EXERCISE: Find and copy each line in the material below where the string "Task" occurs.

○ ○ ○ ○ ○

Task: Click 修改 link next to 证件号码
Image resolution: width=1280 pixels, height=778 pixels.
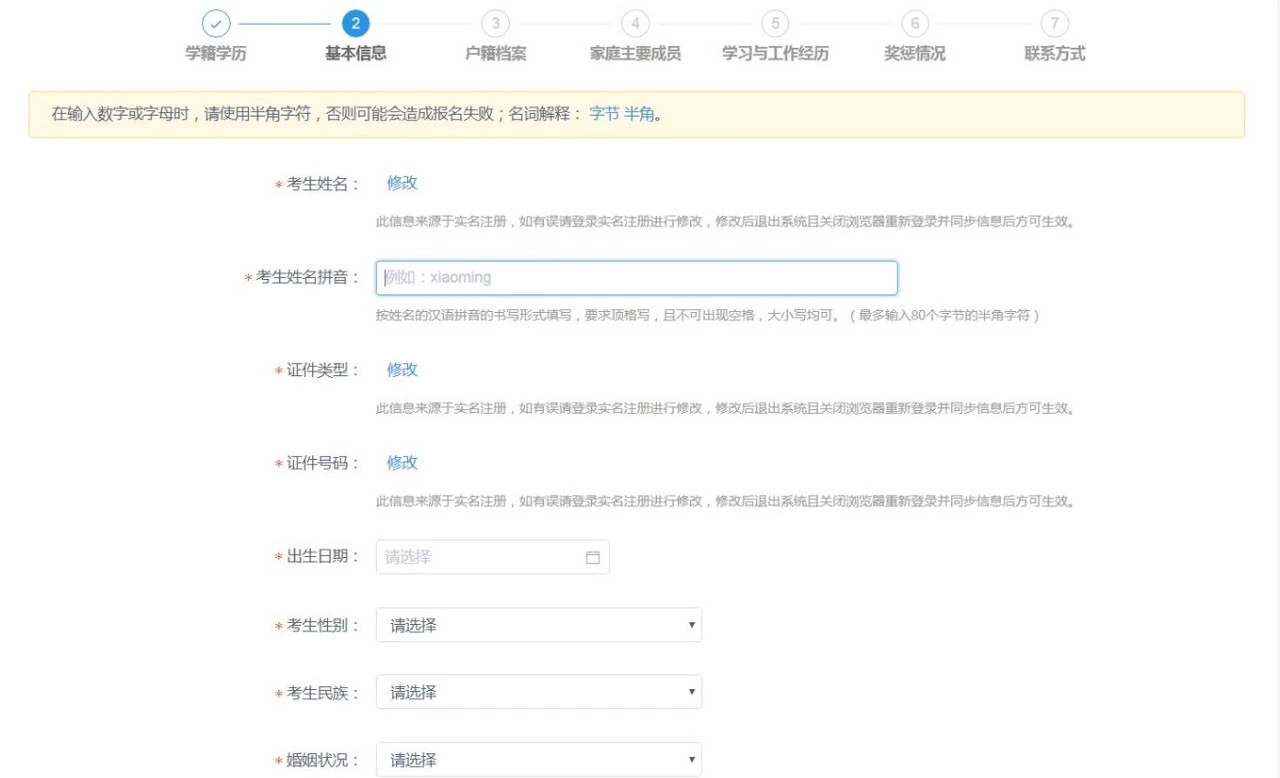Action: tap(402, 463)
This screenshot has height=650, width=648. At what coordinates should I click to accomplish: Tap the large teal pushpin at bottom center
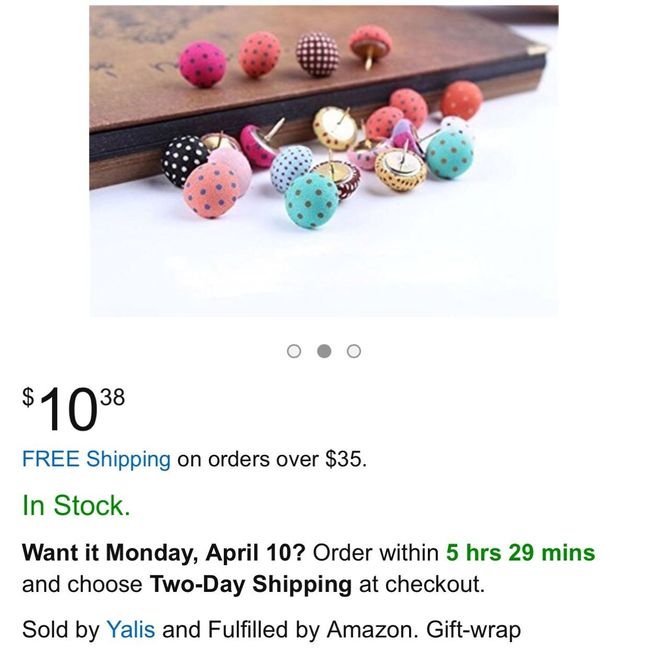point(313,198)
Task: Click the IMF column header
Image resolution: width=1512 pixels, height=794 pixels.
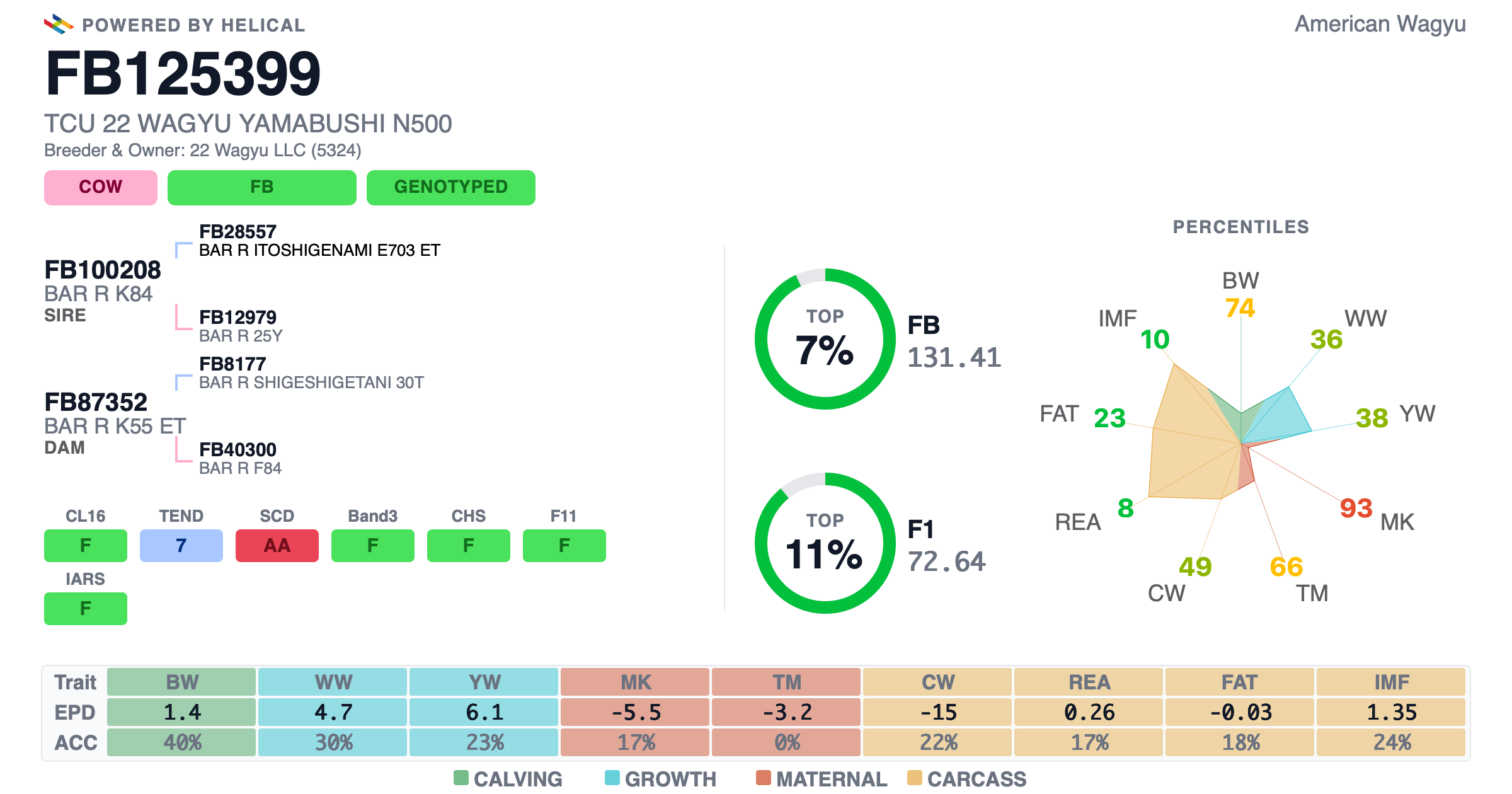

○ ○ ○ ○ ○

ANSWER TO THIS EXERCISE:
Task: Click 修改 link next to 证件号码
Task: Click the IMF column header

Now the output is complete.